Une parfaite opération de communication pour le locataire de la Maison-Blanche, accessoirement candidat à sa réélection le 6 novembre prochain et souvent critiqué pour son attitude velléitaire en matière de politique étrangère. «Pourquoi? Parce que c'est le moment de faire passer Obama pour un dur, ironise l'éditorialiste du Washington Post, Charles Krauthammer, alors qu'il s'est révélé plutôt timoré lors des crises récentes.»
Lutte contre l'espionnage
«Quelle qu'ait été l'utilité politique de ces fuites pour le président, tranche John McCain, elles doivent cesser.» D'autant que l'Administration Obama, en trois ans et demi, a fait de la lutte contre les fuites de sécurité nationale une de ses priorités, punissant impitoyablement six hauts fonctionnaires reconnus coupables de telles indiscrétions au titre de l'«Espionnage Act» de 1917. David Sanger, le journaliste du New York Times, et ses contacts au sein de la Maison-Blanche n'ont visiblement pas eu à se soucier de ce genre de complications.
Dans les coulisses de la chaîne CNN, John Kerry confiait mercredi soir au présentateur Ted Barrett son étonnement toujours renouvelé face à la propension des dirigeants américains à livrer leurs secrets à des reporters bien placés, comme une sorte de code génétique propre aux cercles de pouvoir en temps de crise.
«Cela remonte loin dans l'histoire, observe le sénateur du Massachusetts. Souvenez-vous de Bob Woodward (journaliste au Washington Post) et des fuites autour de la Maison-Blanche du temps de Nixon.» Ces fuites, liées au scandale du Watergate en 1972, avaient conduit au déclenchement d'une procédure d'empêchement parlementaire à l'encontre du président Richard Nixon et sa démission précipitée deux ans plus tard.
L'Amérique est-elle en guerre contre l'Iran?

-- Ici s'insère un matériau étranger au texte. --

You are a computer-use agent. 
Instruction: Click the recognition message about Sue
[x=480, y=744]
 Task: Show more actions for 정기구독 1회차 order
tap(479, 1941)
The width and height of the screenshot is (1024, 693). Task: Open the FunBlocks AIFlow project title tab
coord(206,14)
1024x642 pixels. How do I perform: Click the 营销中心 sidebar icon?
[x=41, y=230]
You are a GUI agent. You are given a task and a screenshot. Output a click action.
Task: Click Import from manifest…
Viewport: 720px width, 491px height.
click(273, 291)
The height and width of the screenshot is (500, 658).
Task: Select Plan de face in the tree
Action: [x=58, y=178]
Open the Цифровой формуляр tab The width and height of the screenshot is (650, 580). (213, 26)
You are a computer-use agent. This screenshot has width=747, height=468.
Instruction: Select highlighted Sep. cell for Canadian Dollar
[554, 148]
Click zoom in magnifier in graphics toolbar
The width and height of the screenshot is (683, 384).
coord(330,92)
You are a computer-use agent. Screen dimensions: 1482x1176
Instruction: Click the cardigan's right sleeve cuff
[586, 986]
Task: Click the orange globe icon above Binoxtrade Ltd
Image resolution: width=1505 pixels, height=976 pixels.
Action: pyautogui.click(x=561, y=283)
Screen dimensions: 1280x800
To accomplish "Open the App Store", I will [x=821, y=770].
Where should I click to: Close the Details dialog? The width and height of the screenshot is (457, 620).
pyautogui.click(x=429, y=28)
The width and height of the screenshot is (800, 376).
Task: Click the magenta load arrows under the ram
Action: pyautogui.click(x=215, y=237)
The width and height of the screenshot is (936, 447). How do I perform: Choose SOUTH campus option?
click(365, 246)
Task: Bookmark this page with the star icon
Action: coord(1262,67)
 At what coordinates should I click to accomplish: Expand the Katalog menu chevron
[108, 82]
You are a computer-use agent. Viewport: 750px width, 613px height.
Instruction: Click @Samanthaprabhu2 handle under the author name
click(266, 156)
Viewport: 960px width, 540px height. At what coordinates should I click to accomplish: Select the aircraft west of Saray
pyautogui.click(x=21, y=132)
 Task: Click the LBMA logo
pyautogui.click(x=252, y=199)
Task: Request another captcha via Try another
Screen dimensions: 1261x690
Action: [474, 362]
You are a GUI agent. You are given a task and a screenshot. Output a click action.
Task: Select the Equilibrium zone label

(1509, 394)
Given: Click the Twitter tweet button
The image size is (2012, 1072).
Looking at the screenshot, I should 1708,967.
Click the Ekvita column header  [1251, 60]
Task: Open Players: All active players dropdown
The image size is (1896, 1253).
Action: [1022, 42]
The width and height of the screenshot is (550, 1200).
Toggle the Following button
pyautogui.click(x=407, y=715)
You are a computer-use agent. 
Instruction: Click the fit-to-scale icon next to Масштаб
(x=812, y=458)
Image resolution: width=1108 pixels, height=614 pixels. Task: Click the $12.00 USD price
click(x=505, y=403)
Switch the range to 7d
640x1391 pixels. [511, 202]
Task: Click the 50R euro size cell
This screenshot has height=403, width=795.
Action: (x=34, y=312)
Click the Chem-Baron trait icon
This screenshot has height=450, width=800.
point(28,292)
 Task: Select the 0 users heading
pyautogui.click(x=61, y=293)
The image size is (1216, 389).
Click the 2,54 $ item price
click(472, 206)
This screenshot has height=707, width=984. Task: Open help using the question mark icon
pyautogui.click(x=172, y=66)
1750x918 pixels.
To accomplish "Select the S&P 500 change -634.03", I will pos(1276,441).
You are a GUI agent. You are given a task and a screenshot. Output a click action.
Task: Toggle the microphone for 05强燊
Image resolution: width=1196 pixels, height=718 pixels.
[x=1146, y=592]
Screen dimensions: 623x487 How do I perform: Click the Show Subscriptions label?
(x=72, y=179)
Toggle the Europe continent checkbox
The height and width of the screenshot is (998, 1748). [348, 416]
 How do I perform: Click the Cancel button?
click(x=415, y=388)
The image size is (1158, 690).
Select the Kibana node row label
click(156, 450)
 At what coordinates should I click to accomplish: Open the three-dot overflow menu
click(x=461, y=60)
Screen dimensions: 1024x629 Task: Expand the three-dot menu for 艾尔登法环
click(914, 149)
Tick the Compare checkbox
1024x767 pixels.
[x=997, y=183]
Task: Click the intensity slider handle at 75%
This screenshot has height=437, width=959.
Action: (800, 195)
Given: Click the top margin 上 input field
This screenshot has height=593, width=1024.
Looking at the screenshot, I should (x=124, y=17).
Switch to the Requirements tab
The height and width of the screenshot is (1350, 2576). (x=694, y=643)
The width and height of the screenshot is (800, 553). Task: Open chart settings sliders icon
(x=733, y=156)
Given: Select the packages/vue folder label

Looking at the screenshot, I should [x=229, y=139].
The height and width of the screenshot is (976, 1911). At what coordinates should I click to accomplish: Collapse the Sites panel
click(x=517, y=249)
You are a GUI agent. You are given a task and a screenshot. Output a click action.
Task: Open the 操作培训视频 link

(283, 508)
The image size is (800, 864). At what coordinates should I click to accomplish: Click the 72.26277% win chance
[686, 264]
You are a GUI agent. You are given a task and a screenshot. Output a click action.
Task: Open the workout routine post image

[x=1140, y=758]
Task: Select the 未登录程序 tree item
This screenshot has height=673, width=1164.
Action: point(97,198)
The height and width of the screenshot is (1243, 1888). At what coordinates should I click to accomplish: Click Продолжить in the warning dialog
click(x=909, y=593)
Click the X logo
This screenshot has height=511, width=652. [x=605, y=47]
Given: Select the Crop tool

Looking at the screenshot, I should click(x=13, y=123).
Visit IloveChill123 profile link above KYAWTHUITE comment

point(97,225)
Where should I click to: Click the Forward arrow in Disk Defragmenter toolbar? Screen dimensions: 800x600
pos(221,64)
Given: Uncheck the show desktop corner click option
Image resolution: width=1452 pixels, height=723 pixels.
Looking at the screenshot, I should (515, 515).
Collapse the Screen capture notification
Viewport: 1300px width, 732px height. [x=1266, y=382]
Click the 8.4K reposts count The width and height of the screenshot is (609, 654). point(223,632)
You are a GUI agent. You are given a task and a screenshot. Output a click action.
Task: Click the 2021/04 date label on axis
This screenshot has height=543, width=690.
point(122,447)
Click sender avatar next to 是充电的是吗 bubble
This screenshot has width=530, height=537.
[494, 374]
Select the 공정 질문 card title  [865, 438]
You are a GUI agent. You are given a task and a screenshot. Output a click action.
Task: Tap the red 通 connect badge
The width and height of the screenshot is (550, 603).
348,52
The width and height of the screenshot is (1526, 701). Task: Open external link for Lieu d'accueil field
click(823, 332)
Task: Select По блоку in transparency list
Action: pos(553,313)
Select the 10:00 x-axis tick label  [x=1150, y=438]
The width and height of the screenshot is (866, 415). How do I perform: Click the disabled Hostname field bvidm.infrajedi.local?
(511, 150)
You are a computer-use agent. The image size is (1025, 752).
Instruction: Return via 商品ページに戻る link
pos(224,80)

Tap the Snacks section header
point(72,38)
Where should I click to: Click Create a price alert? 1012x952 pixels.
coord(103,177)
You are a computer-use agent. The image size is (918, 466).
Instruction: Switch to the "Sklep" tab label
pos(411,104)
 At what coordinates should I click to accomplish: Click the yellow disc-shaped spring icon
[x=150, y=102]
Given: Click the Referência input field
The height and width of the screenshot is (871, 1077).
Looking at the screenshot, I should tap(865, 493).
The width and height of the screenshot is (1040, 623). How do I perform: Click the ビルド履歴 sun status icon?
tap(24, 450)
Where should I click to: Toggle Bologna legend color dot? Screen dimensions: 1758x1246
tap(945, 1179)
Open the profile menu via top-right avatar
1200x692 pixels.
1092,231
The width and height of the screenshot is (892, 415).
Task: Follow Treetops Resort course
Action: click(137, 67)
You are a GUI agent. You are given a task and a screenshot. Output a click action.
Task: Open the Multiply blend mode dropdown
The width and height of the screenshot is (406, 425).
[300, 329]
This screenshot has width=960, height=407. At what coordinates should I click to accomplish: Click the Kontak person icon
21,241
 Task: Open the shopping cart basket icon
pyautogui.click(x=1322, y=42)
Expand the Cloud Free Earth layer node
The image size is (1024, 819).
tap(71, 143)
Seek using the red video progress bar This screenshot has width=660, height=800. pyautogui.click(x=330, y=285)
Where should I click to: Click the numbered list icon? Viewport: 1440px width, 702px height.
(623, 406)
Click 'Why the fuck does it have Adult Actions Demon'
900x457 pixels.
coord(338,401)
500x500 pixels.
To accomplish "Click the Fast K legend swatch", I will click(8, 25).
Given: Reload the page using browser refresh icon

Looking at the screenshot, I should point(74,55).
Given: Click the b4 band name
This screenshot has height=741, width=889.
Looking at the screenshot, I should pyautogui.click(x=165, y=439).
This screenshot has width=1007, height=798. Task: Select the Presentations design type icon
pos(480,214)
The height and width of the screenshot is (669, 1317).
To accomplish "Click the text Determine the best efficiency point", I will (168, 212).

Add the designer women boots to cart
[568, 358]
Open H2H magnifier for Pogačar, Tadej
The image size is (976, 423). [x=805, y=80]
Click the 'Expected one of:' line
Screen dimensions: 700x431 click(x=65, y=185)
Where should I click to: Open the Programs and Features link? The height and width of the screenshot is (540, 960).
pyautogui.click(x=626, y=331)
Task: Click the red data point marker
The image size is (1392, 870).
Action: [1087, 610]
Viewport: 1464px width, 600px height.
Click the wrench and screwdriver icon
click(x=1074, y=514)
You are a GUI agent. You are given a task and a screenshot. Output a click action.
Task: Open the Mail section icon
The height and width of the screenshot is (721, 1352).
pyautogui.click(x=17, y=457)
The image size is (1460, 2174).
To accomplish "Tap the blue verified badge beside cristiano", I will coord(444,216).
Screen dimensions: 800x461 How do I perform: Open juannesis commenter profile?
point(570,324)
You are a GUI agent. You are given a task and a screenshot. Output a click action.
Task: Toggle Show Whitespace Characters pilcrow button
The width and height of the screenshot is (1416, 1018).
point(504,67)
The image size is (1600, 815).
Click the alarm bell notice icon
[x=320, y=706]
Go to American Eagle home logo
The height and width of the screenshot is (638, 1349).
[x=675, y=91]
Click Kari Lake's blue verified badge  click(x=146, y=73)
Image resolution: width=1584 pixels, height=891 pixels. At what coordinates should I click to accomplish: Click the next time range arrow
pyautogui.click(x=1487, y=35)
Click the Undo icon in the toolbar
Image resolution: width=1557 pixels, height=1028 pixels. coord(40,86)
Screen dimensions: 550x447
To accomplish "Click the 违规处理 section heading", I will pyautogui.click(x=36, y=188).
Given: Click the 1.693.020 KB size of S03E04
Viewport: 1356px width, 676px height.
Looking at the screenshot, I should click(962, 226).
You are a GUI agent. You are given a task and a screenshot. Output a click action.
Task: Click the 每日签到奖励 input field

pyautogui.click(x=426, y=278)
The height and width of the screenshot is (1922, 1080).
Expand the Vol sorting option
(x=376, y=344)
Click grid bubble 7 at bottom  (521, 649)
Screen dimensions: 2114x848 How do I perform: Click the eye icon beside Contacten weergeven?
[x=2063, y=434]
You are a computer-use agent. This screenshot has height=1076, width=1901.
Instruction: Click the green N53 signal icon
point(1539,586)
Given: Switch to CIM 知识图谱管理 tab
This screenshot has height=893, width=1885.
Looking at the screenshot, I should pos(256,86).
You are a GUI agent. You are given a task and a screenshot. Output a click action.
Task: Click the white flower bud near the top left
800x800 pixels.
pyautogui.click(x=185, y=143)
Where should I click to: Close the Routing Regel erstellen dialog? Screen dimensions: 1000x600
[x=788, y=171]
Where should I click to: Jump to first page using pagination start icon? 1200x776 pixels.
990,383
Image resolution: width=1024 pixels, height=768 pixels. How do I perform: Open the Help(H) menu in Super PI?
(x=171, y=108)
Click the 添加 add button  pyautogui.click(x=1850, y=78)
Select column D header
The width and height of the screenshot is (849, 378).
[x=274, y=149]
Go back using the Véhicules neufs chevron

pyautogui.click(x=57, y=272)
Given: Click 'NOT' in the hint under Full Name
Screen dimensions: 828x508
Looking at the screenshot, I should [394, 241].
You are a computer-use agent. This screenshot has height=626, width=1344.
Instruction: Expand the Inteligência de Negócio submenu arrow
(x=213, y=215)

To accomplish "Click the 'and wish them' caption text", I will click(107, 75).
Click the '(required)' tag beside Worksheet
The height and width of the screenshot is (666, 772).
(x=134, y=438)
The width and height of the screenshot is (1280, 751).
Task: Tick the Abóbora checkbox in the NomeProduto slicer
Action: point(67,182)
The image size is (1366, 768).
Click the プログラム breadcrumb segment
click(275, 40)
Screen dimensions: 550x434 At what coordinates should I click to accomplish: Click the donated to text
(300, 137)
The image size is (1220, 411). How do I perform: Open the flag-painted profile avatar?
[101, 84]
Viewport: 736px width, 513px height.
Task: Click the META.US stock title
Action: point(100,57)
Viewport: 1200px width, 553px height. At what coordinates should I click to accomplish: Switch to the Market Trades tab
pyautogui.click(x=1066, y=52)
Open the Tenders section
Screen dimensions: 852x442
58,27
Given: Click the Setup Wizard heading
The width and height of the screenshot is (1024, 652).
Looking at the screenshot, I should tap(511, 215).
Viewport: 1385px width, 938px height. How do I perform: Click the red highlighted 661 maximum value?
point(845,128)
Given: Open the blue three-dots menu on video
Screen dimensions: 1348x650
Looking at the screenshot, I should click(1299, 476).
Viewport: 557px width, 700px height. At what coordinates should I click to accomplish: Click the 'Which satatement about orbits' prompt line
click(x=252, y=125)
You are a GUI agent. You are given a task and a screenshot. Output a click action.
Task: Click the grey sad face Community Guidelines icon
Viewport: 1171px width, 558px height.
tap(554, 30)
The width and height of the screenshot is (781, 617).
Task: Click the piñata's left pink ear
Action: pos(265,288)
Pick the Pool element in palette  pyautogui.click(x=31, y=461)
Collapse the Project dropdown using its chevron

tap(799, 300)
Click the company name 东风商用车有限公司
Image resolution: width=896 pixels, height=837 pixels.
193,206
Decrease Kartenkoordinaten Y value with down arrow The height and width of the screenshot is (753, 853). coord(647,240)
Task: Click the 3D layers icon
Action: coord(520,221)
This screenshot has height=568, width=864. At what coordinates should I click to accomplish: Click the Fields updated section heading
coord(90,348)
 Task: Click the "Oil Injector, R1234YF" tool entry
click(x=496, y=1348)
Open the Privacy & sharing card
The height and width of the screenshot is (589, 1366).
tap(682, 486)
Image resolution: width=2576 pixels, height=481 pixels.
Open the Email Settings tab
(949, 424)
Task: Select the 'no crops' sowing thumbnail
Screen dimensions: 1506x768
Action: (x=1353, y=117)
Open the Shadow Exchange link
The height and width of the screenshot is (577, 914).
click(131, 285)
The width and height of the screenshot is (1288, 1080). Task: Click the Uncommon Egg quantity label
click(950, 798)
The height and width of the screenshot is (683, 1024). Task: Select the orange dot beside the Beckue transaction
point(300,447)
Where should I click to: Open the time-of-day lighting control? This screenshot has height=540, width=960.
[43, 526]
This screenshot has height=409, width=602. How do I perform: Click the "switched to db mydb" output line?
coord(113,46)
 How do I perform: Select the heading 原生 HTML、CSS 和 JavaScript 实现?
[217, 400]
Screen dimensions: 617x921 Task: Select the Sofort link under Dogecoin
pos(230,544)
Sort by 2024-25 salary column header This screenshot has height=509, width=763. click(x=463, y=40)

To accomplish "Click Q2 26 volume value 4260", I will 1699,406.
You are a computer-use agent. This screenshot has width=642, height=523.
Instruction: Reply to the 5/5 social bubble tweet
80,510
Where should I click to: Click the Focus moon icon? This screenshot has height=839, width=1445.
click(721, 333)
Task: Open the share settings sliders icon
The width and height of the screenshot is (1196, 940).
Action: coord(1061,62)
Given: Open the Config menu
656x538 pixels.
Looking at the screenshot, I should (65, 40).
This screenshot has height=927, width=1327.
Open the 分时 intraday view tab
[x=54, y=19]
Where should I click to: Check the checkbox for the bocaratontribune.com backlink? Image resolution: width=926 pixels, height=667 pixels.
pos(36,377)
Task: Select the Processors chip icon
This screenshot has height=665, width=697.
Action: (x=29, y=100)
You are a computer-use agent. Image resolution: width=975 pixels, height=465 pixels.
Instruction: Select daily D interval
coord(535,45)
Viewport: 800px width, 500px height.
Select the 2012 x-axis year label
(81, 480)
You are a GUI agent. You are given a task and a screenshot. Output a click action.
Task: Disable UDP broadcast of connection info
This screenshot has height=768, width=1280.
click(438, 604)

La description détaillée de la cyberoffensive en cours depuis 2006 contre les installations nucléaires iraniennes soulève des interrogations d'ordre éthique et moral aux États-Unis. L'Amérique est-elle en guerre contre l'Iran? La question semble fondée, dans la mesure où, selon des éléments de doctrine précédemment invoqués par la Maison-Blanche et le Pentagone, une cyberattaque constitue bel et bien «un acte de guerre» et serait assurément considérée comme telle si l'Amérique elle-même devait en être la cible. «Sommes-nous en guerre?» interroge dès lors Reuven Cohen, dans la revue Forbes. «Si telle devait être la conclusion, renchérit Steve Rendall sur fair.org, alors la cyberoffensive autorisée par la Maison-Blanche pourrait avoir des conséquences qui dépassent de loin le simple programme nucléaire iranien.» Gênés aux entournures, et déjà confrontés à des attaques fréquentes de hackers chinois, les responsables politiques et militaires américains semblent avoir avalé leur chapeau et se gardent bien désormais de définir un «acte de guerre». Une chose est sûre, affirme Richard Falkenrath, ancien responsable antiterroriste de la police new-yorkaise et du département de la Sécurité intérieure: «Aussi discutable que soit cette nouvelle forme de guerre, la perdre serait la pire des choses.»